◆ **Excerpted data**:

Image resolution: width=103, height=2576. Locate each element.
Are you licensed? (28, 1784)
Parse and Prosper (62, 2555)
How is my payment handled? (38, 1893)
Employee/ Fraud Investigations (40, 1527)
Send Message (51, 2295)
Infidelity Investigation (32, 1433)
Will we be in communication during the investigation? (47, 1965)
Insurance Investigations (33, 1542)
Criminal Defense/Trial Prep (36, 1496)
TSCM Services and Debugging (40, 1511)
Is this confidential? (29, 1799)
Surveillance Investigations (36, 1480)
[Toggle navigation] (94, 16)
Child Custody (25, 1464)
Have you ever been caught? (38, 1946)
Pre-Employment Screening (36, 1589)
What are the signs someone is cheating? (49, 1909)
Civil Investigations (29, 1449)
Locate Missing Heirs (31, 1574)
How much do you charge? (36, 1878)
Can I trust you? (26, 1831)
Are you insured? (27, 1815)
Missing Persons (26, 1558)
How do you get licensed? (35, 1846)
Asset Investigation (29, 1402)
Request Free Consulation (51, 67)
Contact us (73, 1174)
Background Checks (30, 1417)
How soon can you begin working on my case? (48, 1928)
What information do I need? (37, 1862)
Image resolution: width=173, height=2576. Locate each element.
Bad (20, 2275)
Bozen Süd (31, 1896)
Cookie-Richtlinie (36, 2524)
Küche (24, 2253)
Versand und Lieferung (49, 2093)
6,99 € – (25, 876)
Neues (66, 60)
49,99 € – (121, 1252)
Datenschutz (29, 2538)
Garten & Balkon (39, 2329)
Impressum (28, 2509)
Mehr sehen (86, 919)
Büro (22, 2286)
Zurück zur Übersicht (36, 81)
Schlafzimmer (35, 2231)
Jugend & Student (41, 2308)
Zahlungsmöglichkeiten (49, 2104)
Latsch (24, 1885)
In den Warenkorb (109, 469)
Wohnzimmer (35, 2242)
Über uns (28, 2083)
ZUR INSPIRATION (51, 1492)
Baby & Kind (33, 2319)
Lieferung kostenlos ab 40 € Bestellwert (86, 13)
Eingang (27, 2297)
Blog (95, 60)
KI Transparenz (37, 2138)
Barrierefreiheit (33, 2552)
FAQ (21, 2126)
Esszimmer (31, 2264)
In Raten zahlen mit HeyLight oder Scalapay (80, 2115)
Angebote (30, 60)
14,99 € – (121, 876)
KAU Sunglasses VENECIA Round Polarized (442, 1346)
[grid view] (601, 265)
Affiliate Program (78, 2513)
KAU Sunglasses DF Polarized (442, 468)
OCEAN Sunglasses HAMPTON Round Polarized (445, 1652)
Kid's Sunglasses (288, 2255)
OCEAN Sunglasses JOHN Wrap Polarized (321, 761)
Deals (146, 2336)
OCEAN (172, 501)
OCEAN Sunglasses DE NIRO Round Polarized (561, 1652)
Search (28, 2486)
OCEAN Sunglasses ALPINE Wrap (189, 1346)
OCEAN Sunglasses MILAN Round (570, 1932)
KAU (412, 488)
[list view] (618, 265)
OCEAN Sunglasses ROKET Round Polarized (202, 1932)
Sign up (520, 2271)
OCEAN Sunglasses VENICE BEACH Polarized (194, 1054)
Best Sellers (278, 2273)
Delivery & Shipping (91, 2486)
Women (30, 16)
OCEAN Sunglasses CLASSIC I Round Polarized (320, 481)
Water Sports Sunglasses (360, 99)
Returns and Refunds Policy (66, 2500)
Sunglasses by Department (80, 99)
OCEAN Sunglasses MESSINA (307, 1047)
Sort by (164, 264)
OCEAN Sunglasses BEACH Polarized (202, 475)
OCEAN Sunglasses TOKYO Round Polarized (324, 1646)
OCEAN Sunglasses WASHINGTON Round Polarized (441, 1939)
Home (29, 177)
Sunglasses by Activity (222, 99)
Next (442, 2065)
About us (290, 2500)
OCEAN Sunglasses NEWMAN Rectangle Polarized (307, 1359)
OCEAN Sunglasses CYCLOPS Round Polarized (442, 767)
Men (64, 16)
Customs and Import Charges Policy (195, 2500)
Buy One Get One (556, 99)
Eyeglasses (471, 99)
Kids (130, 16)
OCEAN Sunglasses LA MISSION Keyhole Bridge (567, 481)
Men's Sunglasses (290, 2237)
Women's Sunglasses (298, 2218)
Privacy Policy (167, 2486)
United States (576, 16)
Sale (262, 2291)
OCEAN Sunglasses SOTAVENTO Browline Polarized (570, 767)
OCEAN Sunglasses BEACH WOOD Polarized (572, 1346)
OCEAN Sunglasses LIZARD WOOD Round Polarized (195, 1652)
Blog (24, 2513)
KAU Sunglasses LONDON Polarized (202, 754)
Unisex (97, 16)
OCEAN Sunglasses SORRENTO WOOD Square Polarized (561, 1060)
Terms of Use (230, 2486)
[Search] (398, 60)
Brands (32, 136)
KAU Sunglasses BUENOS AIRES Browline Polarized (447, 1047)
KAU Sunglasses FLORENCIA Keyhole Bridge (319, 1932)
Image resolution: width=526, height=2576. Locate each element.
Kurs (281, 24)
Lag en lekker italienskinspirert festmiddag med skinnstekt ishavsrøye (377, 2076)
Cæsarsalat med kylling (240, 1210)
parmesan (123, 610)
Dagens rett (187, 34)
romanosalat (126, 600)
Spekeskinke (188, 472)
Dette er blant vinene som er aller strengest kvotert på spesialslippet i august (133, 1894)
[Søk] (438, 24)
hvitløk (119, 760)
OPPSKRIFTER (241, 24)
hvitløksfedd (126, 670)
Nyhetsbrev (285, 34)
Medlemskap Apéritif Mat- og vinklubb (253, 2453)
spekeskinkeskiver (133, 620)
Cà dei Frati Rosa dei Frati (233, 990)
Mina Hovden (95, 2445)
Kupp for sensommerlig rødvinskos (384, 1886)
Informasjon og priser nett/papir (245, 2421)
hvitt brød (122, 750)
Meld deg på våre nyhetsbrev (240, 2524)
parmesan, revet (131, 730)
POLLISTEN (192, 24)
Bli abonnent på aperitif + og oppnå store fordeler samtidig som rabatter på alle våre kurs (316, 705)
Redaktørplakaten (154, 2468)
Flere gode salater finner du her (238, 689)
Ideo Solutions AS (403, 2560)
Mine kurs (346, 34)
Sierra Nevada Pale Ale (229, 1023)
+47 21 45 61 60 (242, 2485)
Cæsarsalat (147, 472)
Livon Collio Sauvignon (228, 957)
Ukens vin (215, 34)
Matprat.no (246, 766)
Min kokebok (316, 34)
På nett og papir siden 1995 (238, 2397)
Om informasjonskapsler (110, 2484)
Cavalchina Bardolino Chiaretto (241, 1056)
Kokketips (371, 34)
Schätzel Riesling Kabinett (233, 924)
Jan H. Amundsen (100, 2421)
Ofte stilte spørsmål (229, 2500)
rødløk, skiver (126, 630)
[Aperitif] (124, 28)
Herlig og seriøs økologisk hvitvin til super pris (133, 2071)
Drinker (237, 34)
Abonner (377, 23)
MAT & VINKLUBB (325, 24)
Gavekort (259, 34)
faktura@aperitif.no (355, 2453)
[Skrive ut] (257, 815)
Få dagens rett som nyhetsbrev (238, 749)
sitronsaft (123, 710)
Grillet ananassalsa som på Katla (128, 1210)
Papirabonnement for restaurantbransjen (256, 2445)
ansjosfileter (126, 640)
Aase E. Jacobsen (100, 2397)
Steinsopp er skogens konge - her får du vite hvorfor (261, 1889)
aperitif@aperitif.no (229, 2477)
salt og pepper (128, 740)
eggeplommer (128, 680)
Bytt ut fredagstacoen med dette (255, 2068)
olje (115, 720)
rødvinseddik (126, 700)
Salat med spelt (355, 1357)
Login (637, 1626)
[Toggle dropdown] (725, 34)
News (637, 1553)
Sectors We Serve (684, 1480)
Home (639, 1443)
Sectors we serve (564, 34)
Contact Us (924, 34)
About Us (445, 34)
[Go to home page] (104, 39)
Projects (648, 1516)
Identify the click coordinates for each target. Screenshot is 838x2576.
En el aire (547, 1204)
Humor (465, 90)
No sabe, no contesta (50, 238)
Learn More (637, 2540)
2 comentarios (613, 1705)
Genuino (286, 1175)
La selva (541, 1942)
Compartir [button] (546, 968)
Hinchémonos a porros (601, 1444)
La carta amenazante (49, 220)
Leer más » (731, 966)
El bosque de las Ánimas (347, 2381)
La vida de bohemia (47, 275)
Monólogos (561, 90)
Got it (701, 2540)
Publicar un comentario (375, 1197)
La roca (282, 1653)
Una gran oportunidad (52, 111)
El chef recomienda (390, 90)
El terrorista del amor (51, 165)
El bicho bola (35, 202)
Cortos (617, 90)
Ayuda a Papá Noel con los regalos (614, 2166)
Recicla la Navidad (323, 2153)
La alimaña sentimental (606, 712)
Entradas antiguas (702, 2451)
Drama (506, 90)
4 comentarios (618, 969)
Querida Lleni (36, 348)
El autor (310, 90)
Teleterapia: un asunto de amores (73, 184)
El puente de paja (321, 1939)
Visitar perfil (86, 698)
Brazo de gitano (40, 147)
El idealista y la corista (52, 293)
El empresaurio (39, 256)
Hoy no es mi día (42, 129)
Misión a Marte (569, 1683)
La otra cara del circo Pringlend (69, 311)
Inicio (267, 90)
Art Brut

◆ **Your instructions**:
Using the data above, restate word for word the lines from its opening line through the line that contains "Criminal Defense/Trial Prep (36, 1496)", and no more.

◆ **Completed exercise**:
Image resolution: width=103, height=2576. Locate each element.
Are you licensed? (28, 1784)
Parse and Prosper (62, 2555)
How is my payment handled? (38, 1893)
Employee/ Fraud Investigations (40, 1527)
Send Message (51, 2295)
Infidelity Investigation (32, 1433)
Will we be in communication during the investigation? (47, 1965)
Insurance Investigations (33, 1542)
Criminal Defense/Trial Prep (36, 1496)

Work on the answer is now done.